## WHAT IS REQUIRED
Report only the number of lines in this material that include "height".

=== Begin Enclosure ===

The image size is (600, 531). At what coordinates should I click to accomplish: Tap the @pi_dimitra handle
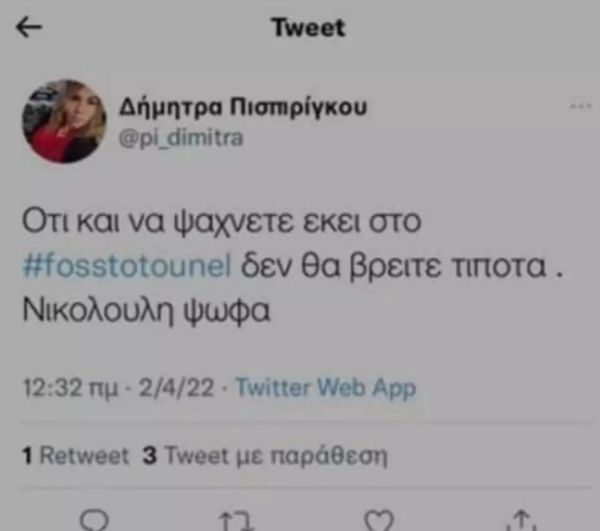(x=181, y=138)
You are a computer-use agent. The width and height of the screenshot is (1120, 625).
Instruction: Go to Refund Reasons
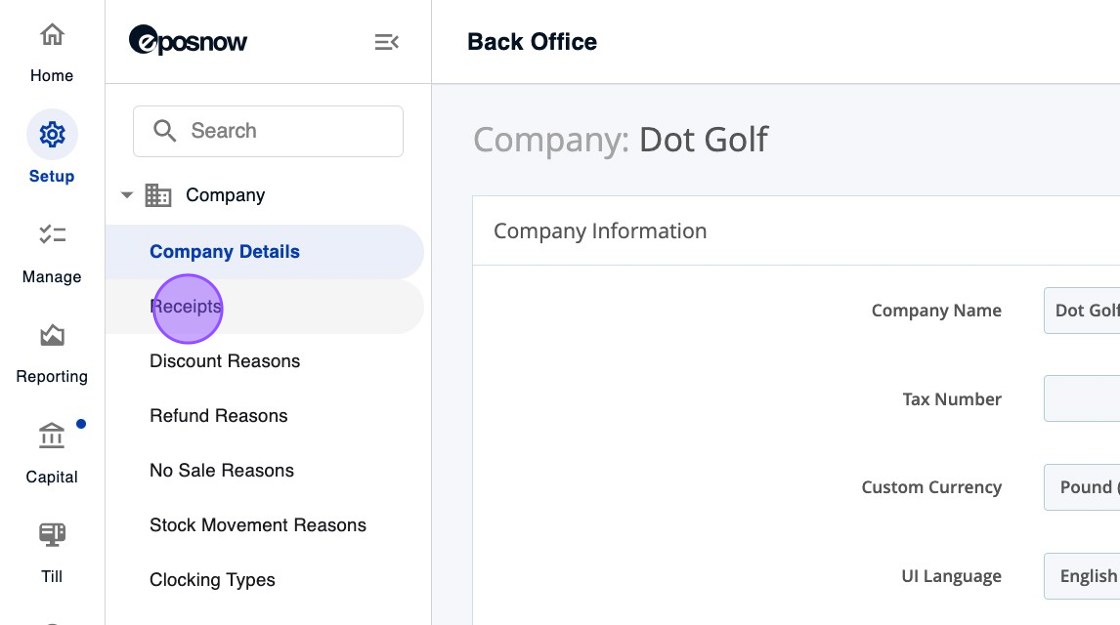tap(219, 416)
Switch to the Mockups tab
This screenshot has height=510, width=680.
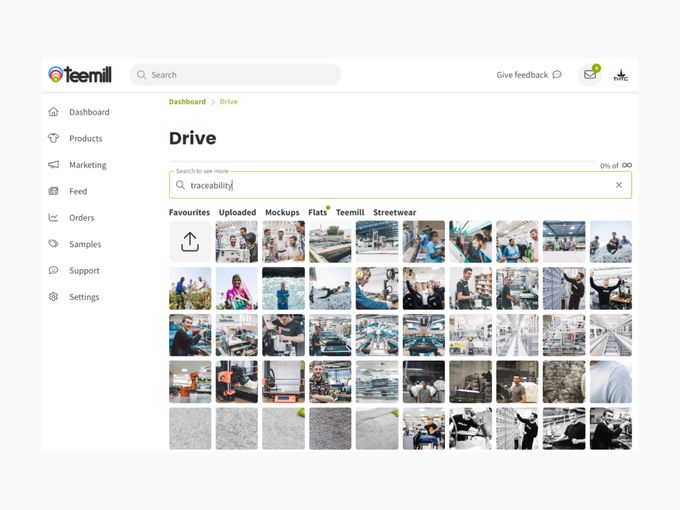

=== End Enclosure ===

## EXPECTED ANSWER
2